You also use it in a similarly unusual way throughout your linked substack post, for example, you write:

the way GPT works is, in a certain sense, functionally equivalent to an n-gram, but that doesn’t mean GPT is an n-gram.

Where does this use of "n-gram" come from? I mean, did you see it somewhere? I'm curious, where?

>> The tokenizer would throw an exception, because it doesn't have any tokens to represent alphabetical characters. But you tell me - if I had tokenized alphabetical characters and defined an ordering, would you expect the results to be any different?

I'm sorry, I don't understand. "Defined an ordering", where?

You can change your tokenizer but that will not change the trained model, obviously. So if you take your model that's trained on two-digit lists of integers and you run it on lists of any other type of elements it will not be able to sort them correctly. But isn't that what you claim? That:

"the LLM's training molds it into representing an actual sorting algorithm that would correctly generalize to any input list"

"Any input list"? How so?

[jbay808]

> In your comment above

Oh, I see, good catch. I think that comment was a result of a botched edit; I do that sometimes. Too late to change it now. Sorry for the confusion!

> Where does this use of "n-gram" come from? I mean, did you see it somewhere?

It's shorthand for n-gram Markov model. The same way it is presented in, for example, A Mathematical Theory of Communication.

> "Defined an ordering", where?

In order for a set to be sortable, you need to define an ordering over the elements. So for example, defining that the letter 'A' is greater than the number '99'. It's easy to take for granted that 1 < 2, but the neural network doesn't know that a priori, because the tokens are just index values.
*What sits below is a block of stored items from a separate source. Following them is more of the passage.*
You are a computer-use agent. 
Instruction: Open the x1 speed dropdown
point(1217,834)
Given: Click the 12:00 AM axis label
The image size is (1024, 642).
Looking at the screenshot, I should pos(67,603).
It doesn't have any way to know that token number 5 represents the character '5'.

> if you take your model that's trained on two-digit lists of integers and you run it on lists of any other type of elements it will not be able to sort them correctly.

To reiterate, the token dictionary basically just contains the characters "0123456789,():[]_\n". If you try to ask it to sort '(Tuesday, Monday)', it's just going to throw an exception because 'T' isn't a recognized token; it doesn't have a corresponding index. It's not even a question of whether it can sort them correctly or incorrectly.

> "Any input list"? How so?

I think the meaning is pretty clear. No algorithm can sort a list of elements that aren't members of a totally ordered set, so I wasn't attempting to imply that any input list meant that a neural network could somehow supersede this limitation.